Tuesday, 8 January 2019

School Street, Drayton

A chilly but nevertheless lovely morning with a clear blue sky showing only a few wisps of cloud. And even these, on closer examination, proved to be the disintegrating remains of aircraft vapour trails.

I took Chris in to work for a couple of hours with the Air Ambulance. Not only is it voluntary and therefore unpaid but only rarely do I collect her without she has found a  'lovely vase' or a 'really nice set of banana straighteners'. I sigh and kiss a few quid goodbye. This voluntary work can be expensive.*

Leaving town I drove out to our allotment to drop a load of dead flowers, lettuce leaves, banana skins and coffee grounds on to the compost heap. Lots of 'ferns' are growing around the cherry tree; in fact they are young plants of Phacelia tanacetifolia.

Young phacelia plants are popping up around our allotment.
Drayton, Daventry. 8 January, 2019

I grew the species last year as a green manure and subsequently many are popping up in unexpected places. I may leave a few plants for their attractive blue flowers growing in little clusters. (The word phacelia comes from the Greek phakelos, a bundle, and refers to these flowers.)

Having locked the allotment gates I set off for a walk down School Street.
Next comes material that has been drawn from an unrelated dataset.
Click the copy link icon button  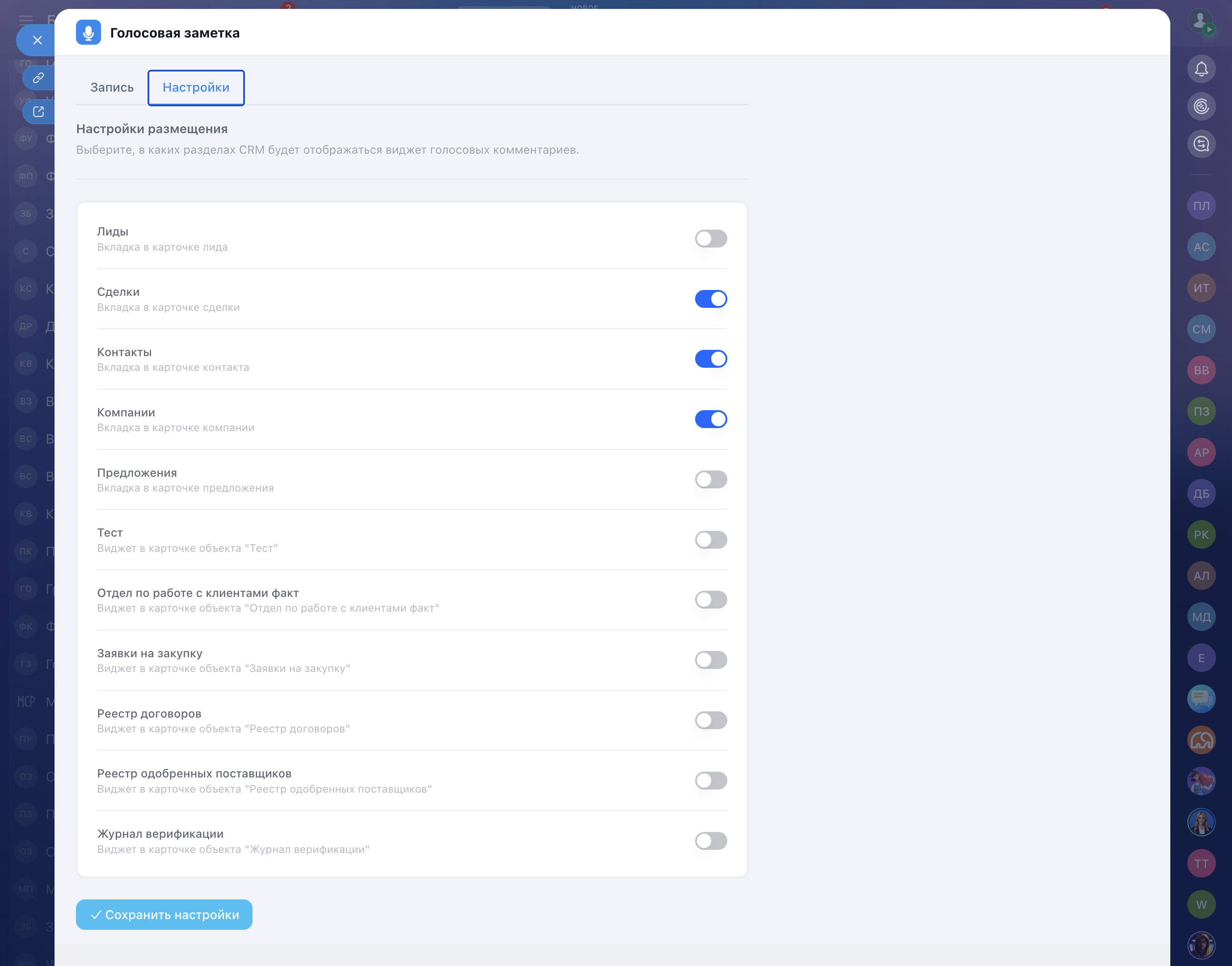tap(38, 78)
The school has not functioned as such for several decades and is now a most attractive private residence.

The former school in Drayton, now a lovely house.
8 January, 2019
Almost opposite the school stood a clump of bamboo. Nothing unusual about that you might think but it is by some distance the tallest bamboo I've ever seen in Britain, certainly reaching roof-top height. It may be Phyllostachys bissetii but that is purely a guess. Bamboos are tricky.
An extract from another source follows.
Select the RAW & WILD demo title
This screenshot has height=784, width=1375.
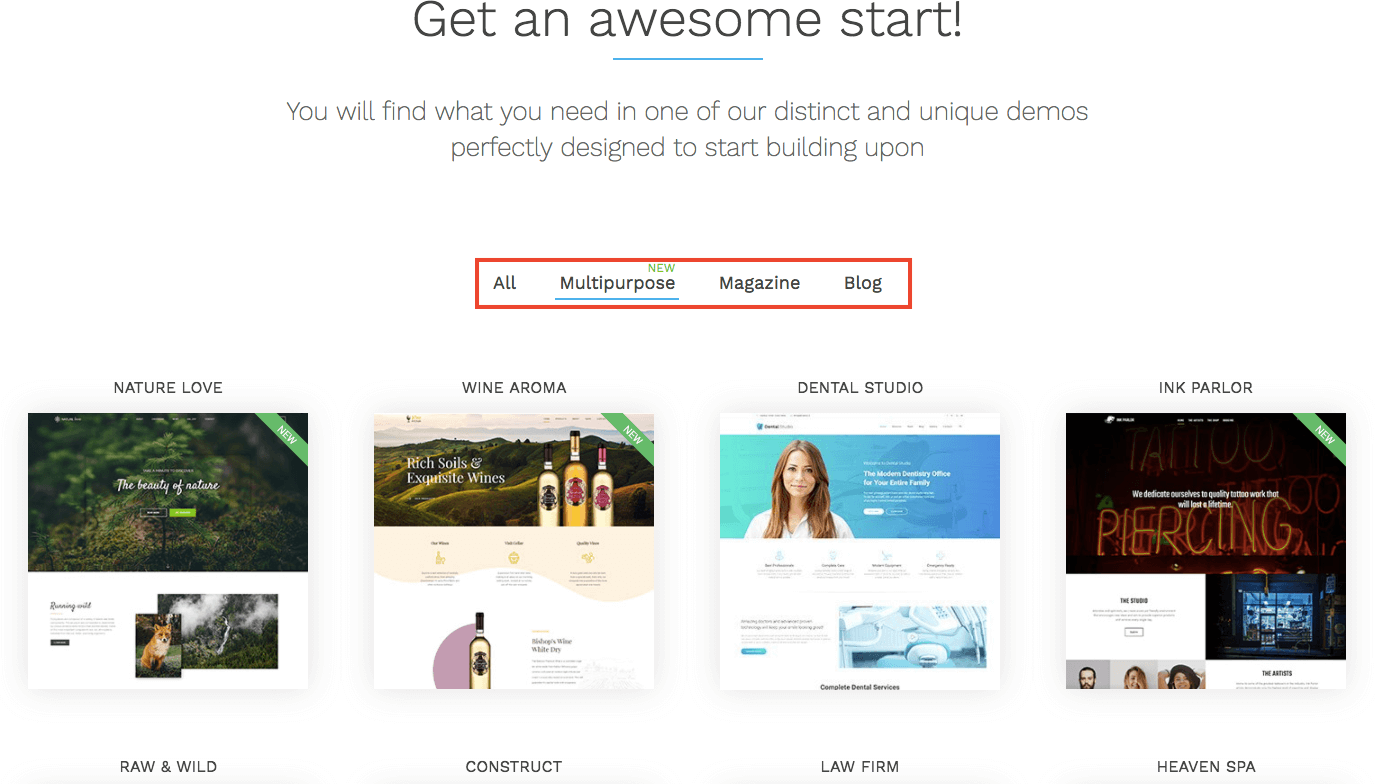pyautogui.click(x=168, y=767)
Wow! Reaching the rooftops. Bamboo in Drayton.
8 January, 2019

Several gardens held specimens of a neat, flat-topped birch. It is, I believe, a form of our native Silver Birch, Betula pendula, known as Young's Weeping Birch. None of the specimens grew above about three metres in height, making it a very useful tree for small gardens.

Young's Weeping Birch? A very popular small garden tree.
Drayton, 8 January, 2019
Only a mile or so today but that was plenty. I'm feeling smug having lost another pound, and I don't want to be reckless with my walking.

* Today's booty proved to be a pair of heavy, tapestry-like curtains with a medieval motif although, to be fair, they were for our son-in-law Dean, who will doubtless put them to good use.